### [Assignment]
Count the lines in the records below that contain the word "coordinates" and give only that number.

### [Records to use]
..............................

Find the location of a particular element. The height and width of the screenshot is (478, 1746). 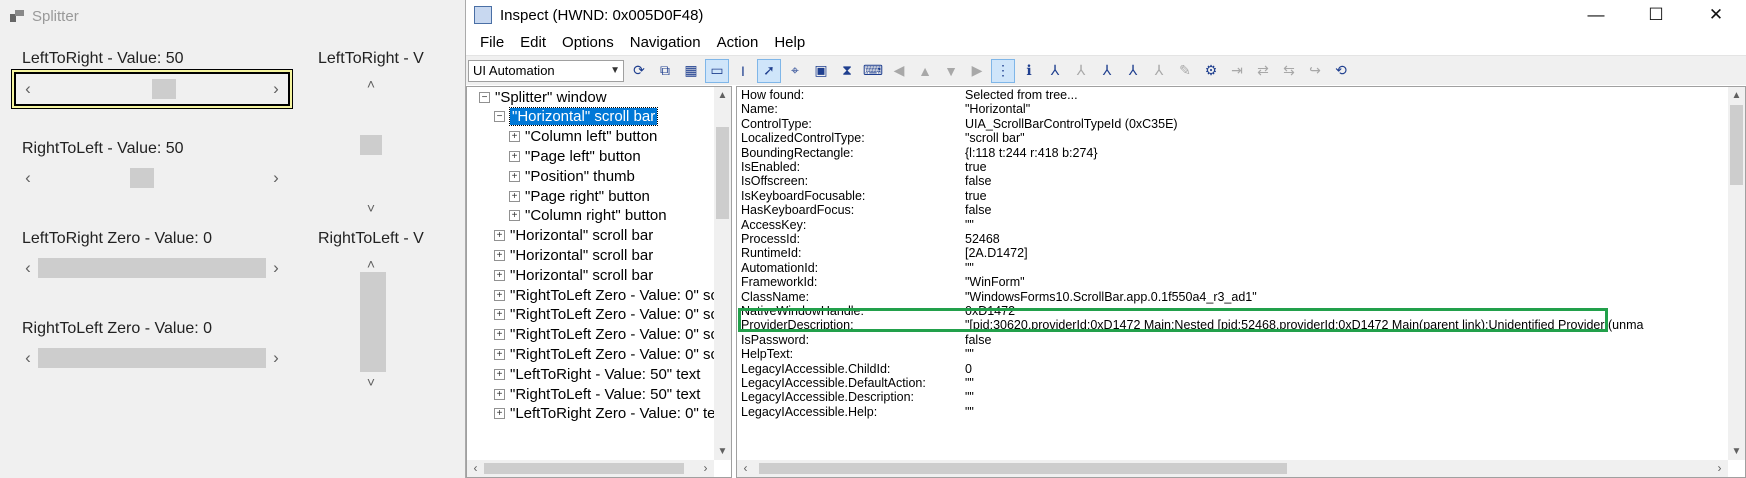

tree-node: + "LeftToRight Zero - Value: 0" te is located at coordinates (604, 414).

..............................

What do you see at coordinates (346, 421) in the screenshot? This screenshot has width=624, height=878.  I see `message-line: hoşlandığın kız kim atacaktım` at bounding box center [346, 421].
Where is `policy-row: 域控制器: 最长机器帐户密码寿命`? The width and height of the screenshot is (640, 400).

..............................

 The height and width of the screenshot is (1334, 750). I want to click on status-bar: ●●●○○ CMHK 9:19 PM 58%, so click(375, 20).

..............................

### [Response area]
2